Help for package robStepSplitReg

Type:

Package

Title:

Robust Stepwise Split Regularized Regression

Version:

2.0.0

Date:

2025-08-01

Maintainer:

Anthony Christidis <anthony.christidis@stat.ubc.ca>

Description:

Functions to perform robust stepwise split regularized regression. The approach first uses a robust stepwise algorithm to split the variables into the models of an ensemble. An adaptive robust regularized estimator is then applied to each subset of predictors in the models of an ensemble.

License:

GPL-2 | GPL-3 [expanded from: GPL (≥ 2)]

Encoding:

UTF-8

Biarch:

true

Imports:

cellWise, glmnet

Suggests:

testthat, mvnfast

RoxygenNote:

7.3.2

NeedsCompilation:

yes

Packaged:

2025-08-01 06:46:04 UTC; anthony

Author:

Anthony Christidis [aut, cre], Gabriela Cohen-Freue [aut]

Repository:

CRAN

Date/Publication:

2025-08-20 05:00:29 UTC

Coefficients for robStepSplitReg Object

Description

coef.robStepSplitReg returns the coefficients for a robStepSplitReg object.

Usage

## S3 method for class 'robStepSplitReg'
coef(object, group_index = NULL, ...)

Arguments

object

An object of class robStepSplitReg

group_index

Groups included in the ensemble. Default setting includes all the groups.

...

Additional arguments for compatibility.

Value

The coefficients for the robStepSplitReg object.

Author(s)

Anthony-Alexander Christidis, anthony.christidis@stat.ubc.ca

Examples

# Required library
library(mvnfast)

# Simulation parameters
n <- 50
p <- 500
rho <- 0.5
p.active <- 100
snr <- 1
contamination.prop <- 0.2

# Setting the seed
set.seed(0)

# Simulation of beta vector
true.beta <- c(runif(p.active, 0, 5)*(-1)^rbinom(p.active, 1, 0.7), rep(0, p - p.active))

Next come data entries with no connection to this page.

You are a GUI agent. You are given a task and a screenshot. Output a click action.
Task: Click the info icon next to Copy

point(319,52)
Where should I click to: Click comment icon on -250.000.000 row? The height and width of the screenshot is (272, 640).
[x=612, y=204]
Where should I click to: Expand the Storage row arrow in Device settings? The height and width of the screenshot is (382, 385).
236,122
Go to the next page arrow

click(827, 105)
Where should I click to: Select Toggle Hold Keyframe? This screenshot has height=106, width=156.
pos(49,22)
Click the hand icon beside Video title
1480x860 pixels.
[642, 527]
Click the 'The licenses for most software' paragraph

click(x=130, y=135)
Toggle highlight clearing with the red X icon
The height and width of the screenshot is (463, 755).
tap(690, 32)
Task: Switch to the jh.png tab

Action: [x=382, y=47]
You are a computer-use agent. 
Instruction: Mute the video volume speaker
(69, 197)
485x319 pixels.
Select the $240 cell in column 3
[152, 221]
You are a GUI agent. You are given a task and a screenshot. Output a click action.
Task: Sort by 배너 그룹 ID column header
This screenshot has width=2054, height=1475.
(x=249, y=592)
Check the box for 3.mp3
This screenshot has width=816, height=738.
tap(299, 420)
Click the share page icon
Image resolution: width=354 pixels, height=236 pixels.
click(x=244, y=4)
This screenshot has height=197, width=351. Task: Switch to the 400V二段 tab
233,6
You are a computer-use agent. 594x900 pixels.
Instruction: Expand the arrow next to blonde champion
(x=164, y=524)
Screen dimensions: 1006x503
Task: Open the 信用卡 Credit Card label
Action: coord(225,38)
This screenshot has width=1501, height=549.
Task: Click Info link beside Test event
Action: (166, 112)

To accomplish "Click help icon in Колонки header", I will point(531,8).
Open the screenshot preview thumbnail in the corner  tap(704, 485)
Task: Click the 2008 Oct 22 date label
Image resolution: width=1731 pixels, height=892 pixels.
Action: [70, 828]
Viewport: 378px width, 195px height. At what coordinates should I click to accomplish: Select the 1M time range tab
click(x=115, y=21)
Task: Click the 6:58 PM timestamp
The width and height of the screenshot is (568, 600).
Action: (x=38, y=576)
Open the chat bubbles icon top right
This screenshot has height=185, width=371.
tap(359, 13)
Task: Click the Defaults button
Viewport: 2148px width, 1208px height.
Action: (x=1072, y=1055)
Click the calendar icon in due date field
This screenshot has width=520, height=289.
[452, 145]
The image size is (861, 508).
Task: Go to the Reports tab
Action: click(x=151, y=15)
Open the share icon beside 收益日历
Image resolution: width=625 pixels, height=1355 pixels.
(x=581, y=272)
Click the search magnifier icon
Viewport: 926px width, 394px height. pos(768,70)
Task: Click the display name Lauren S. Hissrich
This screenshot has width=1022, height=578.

# Simulation of uncontaminated data 
sigma.mat <- matrix(0, nrow = p, ncol = p)
sigma.mat[1:p.active, 1:p.active] <- rho
diag(sigma.mat) <- 1
x <- mvnfast::rmvn(n, mu = rep(0, p), sigma = sigma.mat)
sigma <- as.numeric(sqrt(t(true.beta) %*% sigma.mat %*% true.beta)/sqrt(snr))
y <- x %*% true.beta + rnorm(n, 0, sigma)

# Contamination of data 
contamination_indices <- 1:floor(n*contamination.prop)
k_lev <- 2
k_slo <- 100
x_train <- x
y_train <- y
beta_cont <- true.beta
beta_cont[true.beta!=0] <- beta_cont[true.beta!=0]*(1 + k_slo)
beta_cont[true.beta==0] <- k_slo*max(abs(true.beta))
for(cont_id in contamination_indices){
  
  a <- runif(p, min = -1, max = 1)
  a <- a - as.numeric((1/p)*t(a) %*% rep(1, p))
  x_train[cont_id,] <- mvnfast::rmvn(1, rep(0, p), 0.1^2*diag(p)) + 
    k_lev * a / as.numeric(sqrt(t(a) %*% solve(sigma.mat) %*% a))
  y_train[cont_id] <- t(x_train[cont_id,]) %*% beta_cont
}

# Ensemble models
ensemble_fit <- robStepSplitReg(x_train, y_train,
                                n_models = 5,
                                model_saturation = c("fixed", "p-value")[1],
                                alpha = 0.05, model_size = n - 1,
                                robust = TRUE,
                                compute_coef = TRUE,
                                en_alpha = 1/4)

# Ensemble coefficients
ensemble_coefs <- coef(ensemble_fit, group_index = 1:ensemble_fit$n_models)
sens_ensemble <- sum(which((ensemble_coefs[-1]!=0)) <= p.active)/p.active
spec_ensemble <- sum(which((ensemble_coefs[-1]!=0)) <= p.active)/sum(ensemble_coefs[-1]!=0)

# Simulation of test data
m <- 2e3
x_test <- mvnfast::rmvn(m, mu = rep(0, p), sigma = sigma.mat)
y_test <- x_test %*% true.beta + rnorm(m, 0, sigma)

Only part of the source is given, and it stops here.